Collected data
------------------------------------------------------------

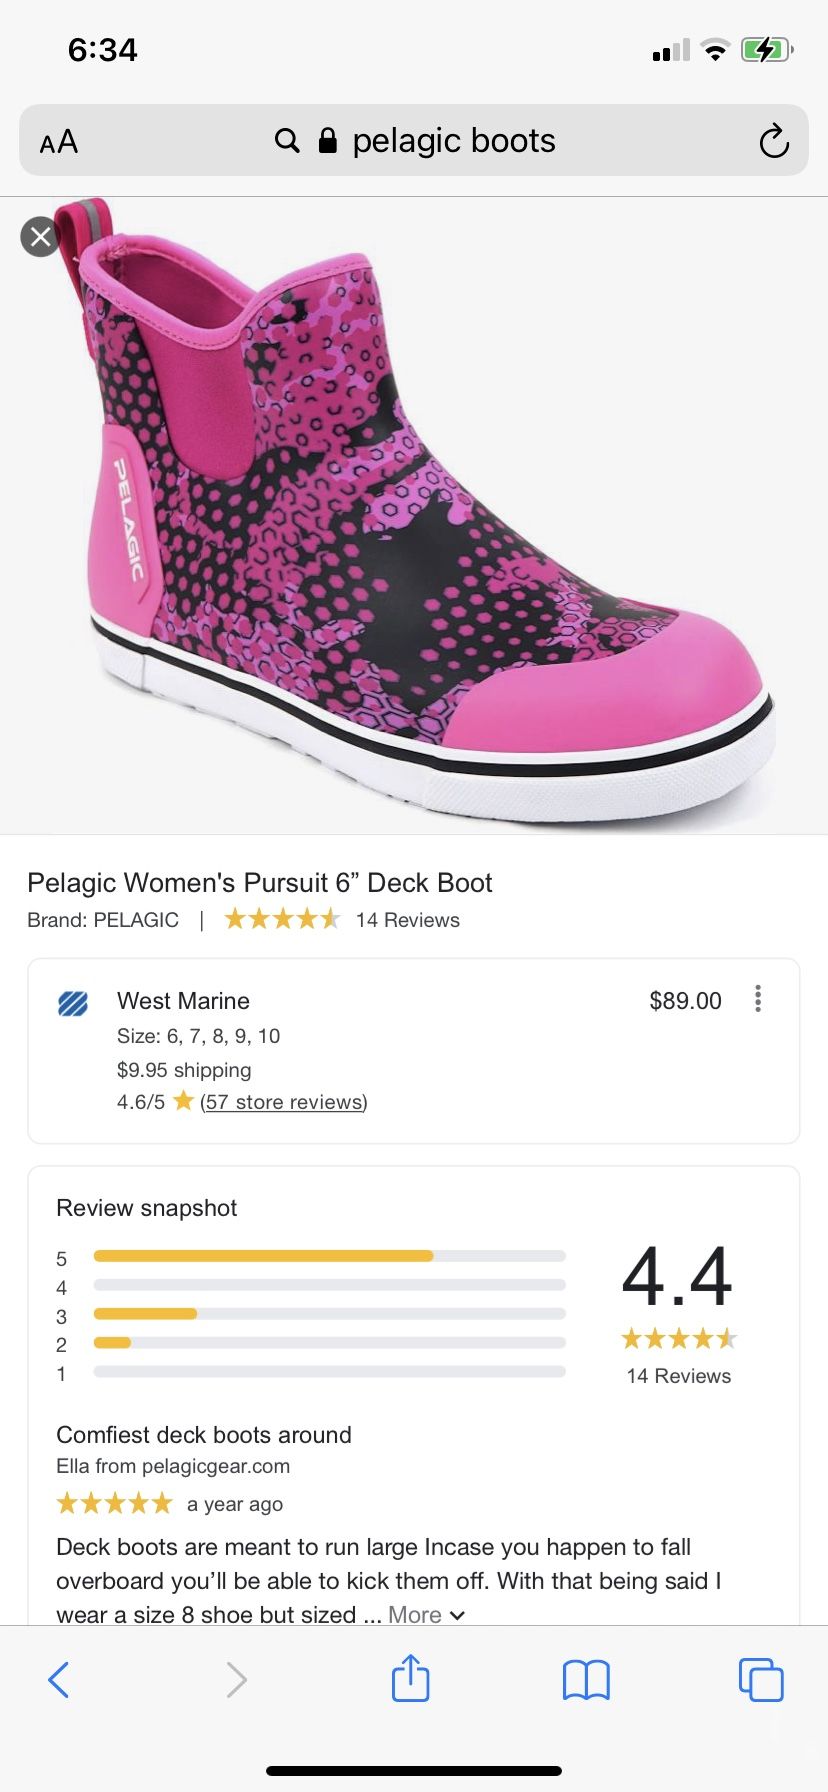Reload the page in Safari

(x=773, y=141)
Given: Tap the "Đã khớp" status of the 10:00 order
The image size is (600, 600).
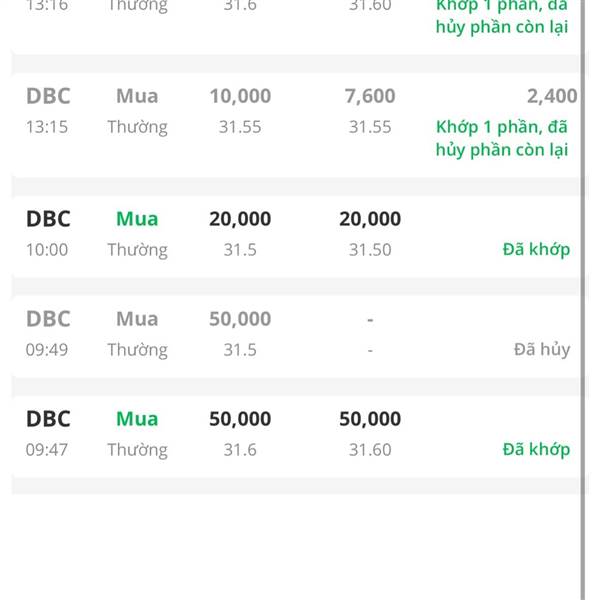Looking at the screenshot, I should click(x=536, y=249).

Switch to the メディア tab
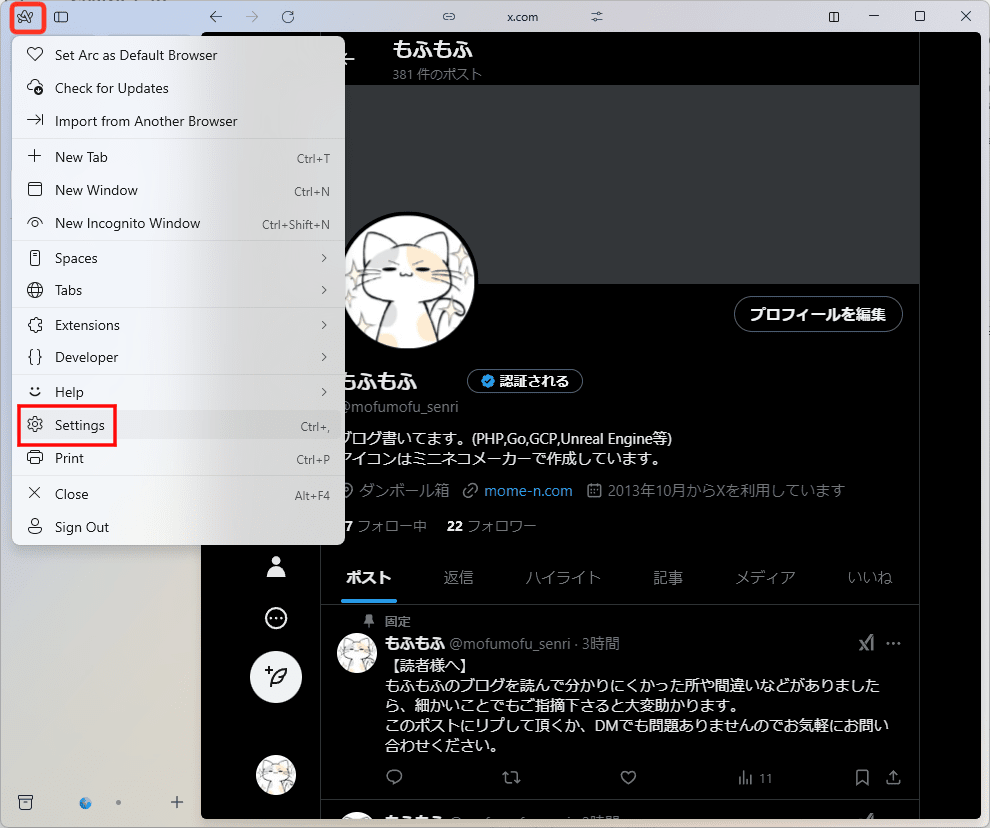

------------------------------------------------------------

TASK OBJECTIVE = Write out a verbatim copy of the lines from the line that contains "Given: Tap the" through the end of the entries above; pictures are not copied.

ANSWER SPACE =
Given: Tap the "Đã khớp" status of the 10:00 order
The image size is (600, 600).
Looking at the screenshot, I should click(x=536, y=249).

Switch to the メディア tab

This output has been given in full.